FRANCISCO DE GOYA, THE FORGE, ca.1815-20

(Frick Collection, New York)

Who invited these guys to Henry Clay Frick’s fancy-dress ball? Over there, the Polish Rider sits nattily dressed astride his mount; across the room Bronzino’s Lodovico Capponi is all decked out in splendid silks and an exaggerated Renaissance codpiece; in Velasquez’s portrait, Philip of Spain manages to look almost regal; even that fat old joker Rembrandt has assumed kingly raiment for the occasion. So who let in these proletarian party-crashers with their torn clothes and bowed bodies and intense expressions? The guards must be sleeping. Somebody check the door.

Goya’s The Forge, a large, dark painting from late in his career showing three men working at an anvil, looks so out of place in Frick’s large gallery, so incongruous among all these images of conspicuous wealth, that we are forced to ask a question the Frick Collection has been designed to avoid: Why is it here? Indeed, why are any of these paintings here? How did a few of the greatest works of the European Old Masters, paintings executed for Dutch businessmen and Polish aristocrats and English dukes, end up on the walls of a fake Renaissance palazzo on Fifth Avenue across from Central Park?
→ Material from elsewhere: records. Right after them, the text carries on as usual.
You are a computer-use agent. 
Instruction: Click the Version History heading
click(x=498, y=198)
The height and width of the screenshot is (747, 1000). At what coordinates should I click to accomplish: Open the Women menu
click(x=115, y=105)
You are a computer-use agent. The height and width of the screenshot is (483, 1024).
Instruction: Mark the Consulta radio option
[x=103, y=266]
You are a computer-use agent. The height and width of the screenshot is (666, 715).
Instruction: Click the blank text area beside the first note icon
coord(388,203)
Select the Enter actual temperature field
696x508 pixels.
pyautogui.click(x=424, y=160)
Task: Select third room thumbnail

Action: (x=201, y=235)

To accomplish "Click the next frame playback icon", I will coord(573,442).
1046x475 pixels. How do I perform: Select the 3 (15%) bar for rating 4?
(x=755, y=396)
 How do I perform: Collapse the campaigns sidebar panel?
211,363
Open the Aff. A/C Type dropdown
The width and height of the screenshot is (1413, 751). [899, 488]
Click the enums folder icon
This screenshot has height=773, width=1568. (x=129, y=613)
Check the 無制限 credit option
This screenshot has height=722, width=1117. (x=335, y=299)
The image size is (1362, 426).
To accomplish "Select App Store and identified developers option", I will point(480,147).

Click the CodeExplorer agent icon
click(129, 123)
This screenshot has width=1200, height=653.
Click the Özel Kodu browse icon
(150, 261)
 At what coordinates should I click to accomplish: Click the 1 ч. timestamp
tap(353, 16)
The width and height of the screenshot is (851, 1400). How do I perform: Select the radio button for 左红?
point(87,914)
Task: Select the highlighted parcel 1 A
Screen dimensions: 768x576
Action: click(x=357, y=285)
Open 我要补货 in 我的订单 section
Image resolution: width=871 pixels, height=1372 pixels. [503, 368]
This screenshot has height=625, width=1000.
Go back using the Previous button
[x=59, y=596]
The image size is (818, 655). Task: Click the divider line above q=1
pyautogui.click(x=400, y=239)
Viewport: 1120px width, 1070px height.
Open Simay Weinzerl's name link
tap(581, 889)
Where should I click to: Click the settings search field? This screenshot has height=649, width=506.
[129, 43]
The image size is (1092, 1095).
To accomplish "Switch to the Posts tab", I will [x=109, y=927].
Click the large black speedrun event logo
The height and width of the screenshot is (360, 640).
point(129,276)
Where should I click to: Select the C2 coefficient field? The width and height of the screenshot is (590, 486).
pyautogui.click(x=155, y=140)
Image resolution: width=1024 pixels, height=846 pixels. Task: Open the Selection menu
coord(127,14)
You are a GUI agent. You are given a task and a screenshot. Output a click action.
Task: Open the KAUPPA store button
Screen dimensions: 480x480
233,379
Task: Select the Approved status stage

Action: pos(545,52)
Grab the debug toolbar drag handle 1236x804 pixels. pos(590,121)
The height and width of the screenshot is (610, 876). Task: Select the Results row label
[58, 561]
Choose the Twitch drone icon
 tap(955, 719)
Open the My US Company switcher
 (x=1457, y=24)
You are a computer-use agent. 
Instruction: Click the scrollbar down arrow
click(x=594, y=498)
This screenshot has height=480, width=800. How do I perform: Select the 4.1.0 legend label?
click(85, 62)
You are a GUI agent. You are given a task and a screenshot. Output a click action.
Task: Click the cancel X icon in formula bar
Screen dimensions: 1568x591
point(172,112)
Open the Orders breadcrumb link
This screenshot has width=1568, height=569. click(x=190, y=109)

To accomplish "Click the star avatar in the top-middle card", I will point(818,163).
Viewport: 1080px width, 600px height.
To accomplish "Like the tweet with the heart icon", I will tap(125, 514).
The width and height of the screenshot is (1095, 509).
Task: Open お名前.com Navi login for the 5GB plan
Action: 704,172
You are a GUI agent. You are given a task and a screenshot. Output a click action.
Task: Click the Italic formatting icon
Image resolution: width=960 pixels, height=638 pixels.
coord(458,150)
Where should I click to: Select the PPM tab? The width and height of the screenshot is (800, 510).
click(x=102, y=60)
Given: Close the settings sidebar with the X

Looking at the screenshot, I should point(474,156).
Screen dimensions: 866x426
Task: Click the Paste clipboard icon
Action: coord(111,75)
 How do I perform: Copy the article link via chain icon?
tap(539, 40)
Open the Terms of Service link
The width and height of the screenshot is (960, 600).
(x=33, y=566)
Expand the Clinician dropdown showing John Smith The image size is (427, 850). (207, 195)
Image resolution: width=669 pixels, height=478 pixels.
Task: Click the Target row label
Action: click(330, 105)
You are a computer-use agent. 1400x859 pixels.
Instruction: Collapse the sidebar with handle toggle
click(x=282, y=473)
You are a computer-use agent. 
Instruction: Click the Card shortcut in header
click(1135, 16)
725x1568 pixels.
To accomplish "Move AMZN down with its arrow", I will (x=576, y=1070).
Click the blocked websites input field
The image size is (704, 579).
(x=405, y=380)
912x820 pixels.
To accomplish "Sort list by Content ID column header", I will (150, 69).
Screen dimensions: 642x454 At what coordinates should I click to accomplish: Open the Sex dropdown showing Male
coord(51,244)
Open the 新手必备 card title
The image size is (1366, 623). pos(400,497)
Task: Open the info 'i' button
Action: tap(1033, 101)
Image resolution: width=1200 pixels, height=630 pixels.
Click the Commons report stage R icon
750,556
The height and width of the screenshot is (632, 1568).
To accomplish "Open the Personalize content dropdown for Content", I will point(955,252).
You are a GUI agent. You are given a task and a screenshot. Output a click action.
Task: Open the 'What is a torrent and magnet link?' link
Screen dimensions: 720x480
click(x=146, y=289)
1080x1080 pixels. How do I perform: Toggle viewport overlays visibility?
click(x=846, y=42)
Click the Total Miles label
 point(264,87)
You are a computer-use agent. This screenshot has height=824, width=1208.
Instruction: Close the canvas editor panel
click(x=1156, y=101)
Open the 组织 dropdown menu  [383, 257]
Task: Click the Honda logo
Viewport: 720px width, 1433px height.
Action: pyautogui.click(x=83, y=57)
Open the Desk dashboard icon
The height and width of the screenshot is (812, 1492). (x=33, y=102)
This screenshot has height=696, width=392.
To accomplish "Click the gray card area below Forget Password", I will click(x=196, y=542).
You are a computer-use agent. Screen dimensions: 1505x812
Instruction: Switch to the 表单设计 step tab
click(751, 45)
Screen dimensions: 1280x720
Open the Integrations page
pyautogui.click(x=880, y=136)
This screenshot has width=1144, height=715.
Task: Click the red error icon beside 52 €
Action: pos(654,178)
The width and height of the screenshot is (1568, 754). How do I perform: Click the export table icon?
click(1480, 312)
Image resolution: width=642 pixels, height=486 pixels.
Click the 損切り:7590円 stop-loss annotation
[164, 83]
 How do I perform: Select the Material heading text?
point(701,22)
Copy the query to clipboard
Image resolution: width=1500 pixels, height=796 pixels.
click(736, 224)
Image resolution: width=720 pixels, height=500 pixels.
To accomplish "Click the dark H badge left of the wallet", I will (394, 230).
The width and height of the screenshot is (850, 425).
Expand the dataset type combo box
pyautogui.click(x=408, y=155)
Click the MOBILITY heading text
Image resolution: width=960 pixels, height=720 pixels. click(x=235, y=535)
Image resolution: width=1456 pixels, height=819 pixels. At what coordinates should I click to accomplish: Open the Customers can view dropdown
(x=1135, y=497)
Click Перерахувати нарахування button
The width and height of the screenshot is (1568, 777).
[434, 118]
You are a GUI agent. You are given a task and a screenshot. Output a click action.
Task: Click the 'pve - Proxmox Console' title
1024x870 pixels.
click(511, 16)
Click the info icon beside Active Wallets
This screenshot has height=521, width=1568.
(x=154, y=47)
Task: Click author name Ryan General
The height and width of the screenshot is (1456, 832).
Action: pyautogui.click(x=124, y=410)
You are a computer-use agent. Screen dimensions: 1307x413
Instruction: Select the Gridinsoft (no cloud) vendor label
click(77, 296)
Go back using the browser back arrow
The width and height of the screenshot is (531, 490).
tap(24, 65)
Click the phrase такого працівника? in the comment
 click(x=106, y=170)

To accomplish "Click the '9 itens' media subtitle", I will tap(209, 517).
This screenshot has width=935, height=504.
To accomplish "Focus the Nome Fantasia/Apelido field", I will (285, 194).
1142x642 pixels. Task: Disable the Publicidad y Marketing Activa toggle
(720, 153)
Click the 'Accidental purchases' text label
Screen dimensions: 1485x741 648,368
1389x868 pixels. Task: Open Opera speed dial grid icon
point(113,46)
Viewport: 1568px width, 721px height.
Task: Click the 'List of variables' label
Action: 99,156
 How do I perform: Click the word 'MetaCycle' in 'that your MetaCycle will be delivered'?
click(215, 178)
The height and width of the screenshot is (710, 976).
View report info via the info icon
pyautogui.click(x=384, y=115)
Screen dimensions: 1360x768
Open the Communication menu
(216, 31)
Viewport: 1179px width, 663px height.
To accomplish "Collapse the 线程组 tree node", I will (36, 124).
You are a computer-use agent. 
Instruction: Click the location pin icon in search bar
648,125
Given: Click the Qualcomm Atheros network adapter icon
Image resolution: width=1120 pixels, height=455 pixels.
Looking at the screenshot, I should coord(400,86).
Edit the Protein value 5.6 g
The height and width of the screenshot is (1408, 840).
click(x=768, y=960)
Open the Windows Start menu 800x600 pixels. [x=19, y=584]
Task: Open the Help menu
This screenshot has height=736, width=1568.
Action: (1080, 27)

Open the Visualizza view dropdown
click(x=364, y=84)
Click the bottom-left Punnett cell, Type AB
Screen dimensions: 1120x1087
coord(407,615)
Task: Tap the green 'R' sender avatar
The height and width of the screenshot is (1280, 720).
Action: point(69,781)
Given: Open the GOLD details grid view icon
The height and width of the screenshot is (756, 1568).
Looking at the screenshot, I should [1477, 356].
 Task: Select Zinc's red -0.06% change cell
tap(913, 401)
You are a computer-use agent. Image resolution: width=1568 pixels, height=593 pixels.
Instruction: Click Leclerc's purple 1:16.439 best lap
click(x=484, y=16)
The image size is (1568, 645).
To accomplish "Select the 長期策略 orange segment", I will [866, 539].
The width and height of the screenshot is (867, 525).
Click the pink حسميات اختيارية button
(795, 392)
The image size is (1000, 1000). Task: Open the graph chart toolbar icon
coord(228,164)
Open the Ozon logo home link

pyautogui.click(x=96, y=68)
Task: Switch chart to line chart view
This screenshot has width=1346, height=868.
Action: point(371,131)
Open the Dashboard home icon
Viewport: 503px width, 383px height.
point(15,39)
The answer lies in the Pennsylvania coal fields. In the latter half of the nineteenth century Henry Frick, the grandson of a wealthy whiskey distiller, began buying the land that contained Pennsylvania’s rich reserves of the bituminous coal which, after being processed into coke, was used in Andrew Carnegie’s steel mills. Matthew Josephson, in his 1934 history The Robber Barons, memorably evokes the early years of the Frick Coke Company from the workers’ point of view:

It was a particularly brutal business: the exhausting, laborious mining of coal, with its giant laborers, stripped to the waist, toiling, sweating before the fiery coke ovens... A terrific explosion because of a faulty excavation, burying thirty miners alive, frightened one of [Frick’s] uncles. Nothing deterred by such misfortunes to his laborers, Frick used early profits or promissory notes to buy out the other partners, and increase his own share.1

Frick’s success and ruthlessness naturally captured the attention of Carnegie, and the two men entered into partnership, with Frick eventually becoming Chairman of the Board of Carnegie Brothers. "Efficiency was [Frick’s] idol," writes Josephson, "and all that was weakly human was to be stripped and flung aside."2 Together, Frick and Carnegie conspired to break the Amalgamated Association of Iron and Steel Workers, an organization labor historian Jeremy Brecher calls "the strongest trade union the country had ever seen."3 The site of the showdown was Carnegie’s Homestead steel mill.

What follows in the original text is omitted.